Rather than using only one algorithm, I decided to use a stacking method that used the following optimized algorithms to create meta features and use those meta features along with the initial features presented as inputs to an xgboost model:
- K Nearest Neighbors (grid)
Size | Decay | maxit |
1 to 10 | Exp([-15 to -5 with by = 5]) | [200 to 1000] by = 100 |
- Neural Networks (grid)
Size |
[1 to 134] by = 2 |
- LDA (Linear Discriminant Analysis)
- QDA (Quadratic Discriminant Analysis)
- Multinomial logistic regression
Once the meta features were created, I used xgboost to predict the results of the matches and got the following results:
Draw (Real) | Loss (Real) | Win (Real) | |
Draw Predicted) | 0 | 3 | 0 |
Loss (Predicted) | 133 | 248 | 110 |
Win (Predicted) | 314 | 257 | 707 |
Sensitivity for Win/Draw | Specificity for Win/Draw | Sensitivity for Win/Loss | Specificity for Win/Loss | Overall Accuracy |
100% | 0% | 86% | 49% | 54% |
Although this model performed better than predicting all wins, for its complexity, it is not an improvement on the results obtained from using only xgboost and neural network algorithms.
Conclusion/Recommendation
For this project, I collected data from Kaggle, cleaned it up to deal with null cases, merged certain tables, and performing feature selection in order to visualize the data and perform some machine learning algorithms in an attempt to correctly predict the outcome of the soccer games.

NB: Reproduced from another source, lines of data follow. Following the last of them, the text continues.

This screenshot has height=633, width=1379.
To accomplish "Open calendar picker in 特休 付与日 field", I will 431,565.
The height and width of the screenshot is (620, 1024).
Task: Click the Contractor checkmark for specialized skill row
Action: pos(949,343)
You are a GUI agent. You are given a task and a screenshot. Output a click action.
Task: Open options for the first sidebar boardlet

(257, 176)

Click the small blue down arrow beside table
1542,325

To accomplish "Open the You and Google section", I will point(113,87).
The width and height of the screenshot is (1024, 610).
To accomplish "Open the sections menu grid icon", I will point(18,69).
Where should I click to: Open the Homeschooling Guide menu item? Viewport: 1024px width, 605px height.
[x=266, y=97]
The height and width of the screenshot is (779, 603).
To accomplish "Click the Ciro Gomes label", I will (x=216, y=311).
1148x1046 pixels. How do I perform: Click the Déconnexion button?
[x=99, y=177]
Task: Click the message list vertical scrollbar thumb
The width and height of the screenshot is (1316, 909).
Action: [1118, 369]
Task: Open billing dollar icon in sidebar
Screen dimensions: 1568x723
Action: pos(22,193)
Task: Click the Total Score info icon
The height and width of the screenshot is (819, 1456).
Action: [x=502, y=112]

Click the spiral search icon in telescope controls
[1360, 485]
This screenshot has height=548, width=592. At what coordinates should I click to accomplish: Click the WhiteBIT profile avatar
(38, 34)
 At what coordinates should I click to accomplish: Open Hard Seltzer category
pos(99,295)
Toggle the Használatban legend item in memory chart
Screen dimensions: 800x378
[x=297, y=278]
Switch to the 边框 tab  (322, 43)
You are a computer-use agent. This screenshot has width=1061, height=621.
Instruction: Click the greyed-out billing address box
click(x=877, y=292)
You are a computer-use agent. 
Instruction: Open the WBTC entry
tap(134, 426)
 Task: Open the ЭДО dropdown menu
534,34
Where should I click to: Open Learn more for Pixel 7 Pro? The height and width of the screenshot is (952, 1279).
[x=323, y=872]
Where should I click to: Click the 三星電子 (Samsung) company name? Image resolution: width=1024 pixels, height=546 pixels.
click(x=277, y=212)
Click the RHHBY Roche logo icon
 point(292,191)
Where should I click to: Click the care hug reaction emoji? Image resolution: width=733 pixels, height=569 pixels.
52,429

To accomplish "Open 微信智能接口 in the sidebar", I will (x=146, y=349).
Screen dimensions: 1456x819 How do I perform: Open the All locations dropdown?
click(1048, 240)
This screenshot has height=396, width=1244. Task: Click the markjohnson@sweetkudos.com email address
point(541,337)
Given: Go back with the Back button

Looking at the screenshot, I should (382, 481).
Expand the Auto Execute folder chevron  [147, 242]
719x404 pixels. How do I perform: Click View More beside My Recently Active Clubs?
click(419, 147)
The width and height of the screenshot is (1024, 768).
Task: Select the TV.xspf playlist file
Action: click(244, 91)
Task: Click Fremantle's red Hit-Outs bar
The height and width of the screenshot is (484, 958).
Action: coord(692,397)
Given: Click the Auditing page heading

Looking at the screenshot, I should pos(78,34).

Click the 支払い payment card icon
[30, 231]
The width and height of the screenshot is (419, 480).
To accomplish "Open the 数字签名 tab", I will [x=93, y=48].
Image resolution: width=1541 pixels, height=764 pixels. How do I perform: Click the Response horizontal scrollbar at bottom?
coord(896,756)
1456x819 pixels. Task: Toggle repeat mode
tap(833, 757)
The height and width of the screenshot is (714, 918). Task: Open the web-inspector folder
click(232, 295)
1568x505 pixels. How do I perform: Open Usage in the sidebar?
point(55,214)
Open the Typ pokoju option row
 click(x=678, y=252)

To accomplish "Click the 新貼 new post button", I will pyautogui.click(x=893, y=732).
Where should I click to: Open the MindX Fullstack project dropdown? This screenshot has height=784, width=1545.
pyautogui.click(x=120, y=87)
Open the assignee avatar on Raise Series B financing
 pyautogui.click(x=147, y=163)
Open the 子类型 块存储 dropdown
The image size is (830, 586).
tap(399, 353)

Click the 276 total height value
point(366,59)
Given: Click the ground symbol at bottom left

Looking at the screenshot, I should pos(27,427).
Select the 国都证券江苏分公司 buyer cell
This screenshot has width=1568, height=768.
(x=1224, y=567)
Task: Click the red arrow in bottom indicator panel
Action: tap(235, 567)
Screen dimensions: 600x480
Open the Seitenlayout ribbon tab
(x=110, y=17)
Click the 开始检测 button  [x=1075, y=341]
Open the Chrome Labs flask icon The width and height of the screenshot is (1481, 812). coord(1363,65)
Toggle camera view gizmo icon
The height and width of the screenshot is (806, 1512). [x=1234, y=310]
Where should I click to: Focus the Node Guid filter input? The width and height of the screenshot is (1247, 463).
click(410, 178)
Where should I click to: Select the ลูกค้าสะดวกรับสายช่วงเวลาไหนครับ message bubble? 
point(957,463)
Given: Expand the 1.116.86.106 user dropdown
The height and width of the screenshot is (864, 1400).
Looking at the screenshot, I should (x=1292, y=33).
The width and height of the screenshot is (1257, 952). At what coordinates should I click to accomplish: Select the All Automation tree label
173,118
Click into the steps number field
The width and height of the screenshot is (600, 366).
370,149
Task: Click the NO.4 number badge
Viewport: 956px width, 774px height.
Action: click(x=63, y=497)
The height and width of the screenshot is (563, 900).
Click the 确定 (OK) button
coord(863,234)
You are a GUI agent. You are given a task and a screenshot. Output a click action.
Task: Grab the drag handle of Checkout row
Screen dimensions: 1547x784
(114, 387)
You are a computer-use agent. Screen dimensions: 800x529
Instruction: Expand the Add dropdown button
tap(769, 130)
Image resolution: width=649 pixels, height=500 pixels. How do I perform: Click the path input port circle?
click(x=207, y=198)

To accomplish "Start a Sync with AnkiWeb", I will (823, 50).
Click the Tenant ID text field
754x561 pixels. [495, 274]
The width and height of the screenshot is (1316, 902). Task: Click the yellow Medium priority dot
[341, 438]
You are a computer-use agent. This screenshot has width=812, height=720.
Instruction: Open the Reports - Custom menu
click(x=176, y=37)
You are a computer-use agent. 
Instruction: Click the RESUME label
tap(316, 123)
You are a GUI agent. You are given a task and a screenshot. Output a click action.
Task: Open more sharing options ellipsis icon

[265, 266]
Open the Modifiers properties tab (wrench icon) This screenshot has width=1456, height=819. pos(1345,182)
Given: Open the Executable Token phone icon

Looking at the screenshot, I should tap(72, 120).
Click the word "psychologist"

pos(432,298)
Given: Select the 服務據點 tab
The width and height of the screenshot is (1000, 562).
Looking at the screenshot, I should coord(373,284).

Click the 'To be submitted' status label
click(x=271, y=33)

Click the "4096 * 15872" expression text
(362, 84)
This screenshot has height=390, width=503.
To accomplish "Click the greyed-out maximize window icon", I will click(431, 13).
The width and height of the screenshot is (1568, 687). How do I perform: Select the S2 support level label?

Although many simple and complicated models were created to accurately predict the outcomes of soccer games, and we were able to predict better than the null case, it appears that the features need to be revisited in order to obtain better model results. We could consolidate certain features such as player attributes, or drop certain features to simplify model since model complexity. Another issue could be that more data needs to be collected to better reflect a more even distribution of the win/loss/draw classes. This could potentially assist in correctly predicting the outcome of the soccer matches.